── Source passage ──

What have we lost? I asked the participants at the beginning of the session.
the flight of the monarch
the night sky
the sounds of nature
A formidable list, which I supplemented with elephants, tigers, rhinos, pangolins, sharks, orangutans, bluefin tuna, songbirds, amphibians, mangroves, wetlands, neighborhood trees, sea grass beds, glaciers, mountain tops, and diversity in nature (see the work of Bernard Krause).
Our task as writers is to engage challenging issues and I would love to see poets take on loss in nature more frequently. Whether to grieve and lament, honor and eulogize, forewarn and remind (not to mention rant and rave!), our responses in poetry can help others process their own feelings regarding environmental change. Look at Mary Oliver’s poem, Lead . After the two inciting incidents (the loons dying over the winter and the friend’s description of one in its death throes) she folds in all the things she loves about loons – the things we all love, including its wild and uncanny call. Her response is our inspiration, a heartbreak that reminds us not to withdraw but to engage. “Here is a story/ to break your heart” she begins. And she ends the poem with:
I tell you this
to break your heart,
by which I mean only
that it break open and never close again
to the rest of the world.

───
── Stored data ──

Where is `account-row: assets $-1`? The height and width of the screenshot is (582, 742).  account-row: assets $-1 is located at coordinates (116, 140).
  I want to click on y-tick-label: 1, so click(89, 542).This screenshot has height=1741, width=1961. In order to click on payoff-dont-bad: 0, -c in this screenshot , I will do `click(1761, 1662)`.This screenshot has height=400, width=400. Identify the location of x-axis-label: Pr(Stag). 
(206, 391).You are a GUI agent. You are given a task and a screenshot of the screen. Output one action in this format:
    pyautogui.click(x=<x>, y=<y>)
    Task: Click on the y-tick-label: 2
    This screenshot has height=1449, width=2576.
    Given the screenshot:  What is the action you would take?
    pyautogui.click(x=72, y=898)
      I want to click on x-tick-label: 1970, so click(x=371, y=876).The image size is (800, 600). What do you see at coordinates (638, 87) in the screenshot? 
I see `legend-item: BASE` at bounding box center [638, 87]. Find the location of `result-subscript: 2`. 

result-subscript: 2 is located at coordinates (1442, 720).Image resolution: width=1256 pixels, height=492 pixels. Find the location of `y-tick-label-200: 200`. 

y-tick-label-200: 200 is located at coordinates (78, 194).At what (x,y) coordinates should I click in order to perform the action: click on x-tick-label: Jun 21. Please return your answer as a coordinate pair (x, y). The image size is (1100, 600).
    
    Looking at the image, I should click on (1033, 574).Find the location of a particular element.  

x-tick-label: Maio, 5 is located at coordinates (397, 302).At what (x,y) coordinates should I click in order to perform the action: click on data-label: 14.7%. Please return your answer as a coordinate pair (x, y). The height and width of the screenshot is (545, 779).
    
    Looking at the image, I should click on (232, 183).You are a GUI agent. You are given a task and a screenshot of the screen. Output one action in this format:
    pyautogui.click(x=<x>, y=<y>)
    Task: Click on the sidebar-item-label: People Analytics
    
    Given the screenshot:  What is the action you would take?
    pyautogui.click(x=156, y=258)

───

Resume the passage on poetry about loss in nature, starting directly after the closing line of the quoted poem.

■ **Task answer**:
Without this frame, the poem would be incomplete.
Historically, loons nested in Massachusetts but were extirpated in the late 19th century. In 1975, a pair of loons was discovered nesting at Quabbin Reservoir. Today, there are approximately 32 nesting pairs of loons on 14 different lakes, ponds and reservoirs in the Commonwealth. Loons are listed on the Massachusetts Endangered Species Act list as a Species of Special Concern. In general they require 1000 acres of water per nesting pair, islands for nesting and limited human disturbance, which makes the Quabbin Reservoir ideal.
However, loons are being poisoned by ingesting lead fishing gear – hence the title of Mary Oliver’s poem – this is the leading cause of mortality of loons in New England. They do this either by eating the minnows used as bait, then swallowing the hook, line, and sinker or by scooping lead sinkers off the bottom when they ingest small pebbles. Lead sinkers and lead weights less than one ounce are now banned in all inland lakes in Massachusetts in an attempt to curb the problem.
While journalists and scientists have to tell stories and present evidence when they write about loss in nature, poets have an advantage in being able to draw from seemingly unrelated events – or from their own experience — in order to evoke particular feelings.
One of the shortest poems we looked at was Condor from The Dire Elegies, by Massachusetts poet Susan Edwards Richmond:
When there is no sky left
to hold that bird,
let it die.
Then dig my grave close by.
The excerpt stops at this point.